Making matters worse, nearly 50% of remaining beds are occupied by forensic patients charged with or convicted of crimes. As more beds are diverted to the forensic population, fewer beds are left for people who haven’t committed crimes.

“‘Boarding’” patients in mental health crisis to wait in loud, chaotic hospital emergency rooms has become virtually universal as the number of beds for non-offenders has shrunk,” the report notes.

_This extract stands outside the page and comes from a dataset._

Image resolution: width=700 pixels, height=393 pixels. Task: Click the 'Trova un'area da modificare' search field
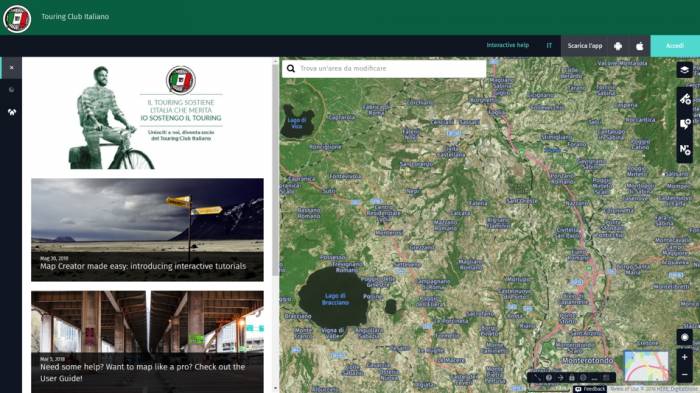[384, 68]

The closing of state-operated psychiatric beds, known as “deinstitutionalization,” has been going on since the mid-20th century. The trend was a result of financial incentives, new psychiatric medications, and policies driven by an ideal that every patient would be better off in small community settings than large facilities—an ideal that might have been sound but was incompletely realized. The hospitals closed, but community-based clinics did not replace them, or were defunded and closed, according to the report. In fact, the functions the hospitals once performed for people severely disabled by mental illness were lost, and the people who needed these functions were “transinstitutionalized” to jails and prisons, the report concluded.

Behind the reported figures, the tragedy of the shortage continues. Gravely ill and suffering people compete for inpatient beds that remain, a battle between civil and forensic patients. Children and adolescents in psychiatric crisis are backing up in emergency rooms because juvenile psychiatric beds are being diverted to adults, the report stated.

“The reality that an immeasurable number of people with treatable disease only get treatment when they get sick enough to commit crimes that send them to jail and then to a forensic bed should be a source of national shame and outcry for reform,” the researchers concluded.

The report makes recommendations for needed steps to increase the number of psychiatric beds, including the following:

  • Determine how many psychiatric beds are needed to meet inpatient need and set supply targets.
  • Identify and reform public policies that incentive bed shortages. Congress should direct and fund appropriate agencies to undertake a review of all federal policies that create financial incentives to close psychiatric beds, assess their impacts, and make evidence-driven reforms.
  • Increase the use of successful diversion strategies that reduce hospitalization rates: assisted outpatient treatment, assertive community treatment, and sequential intercept model.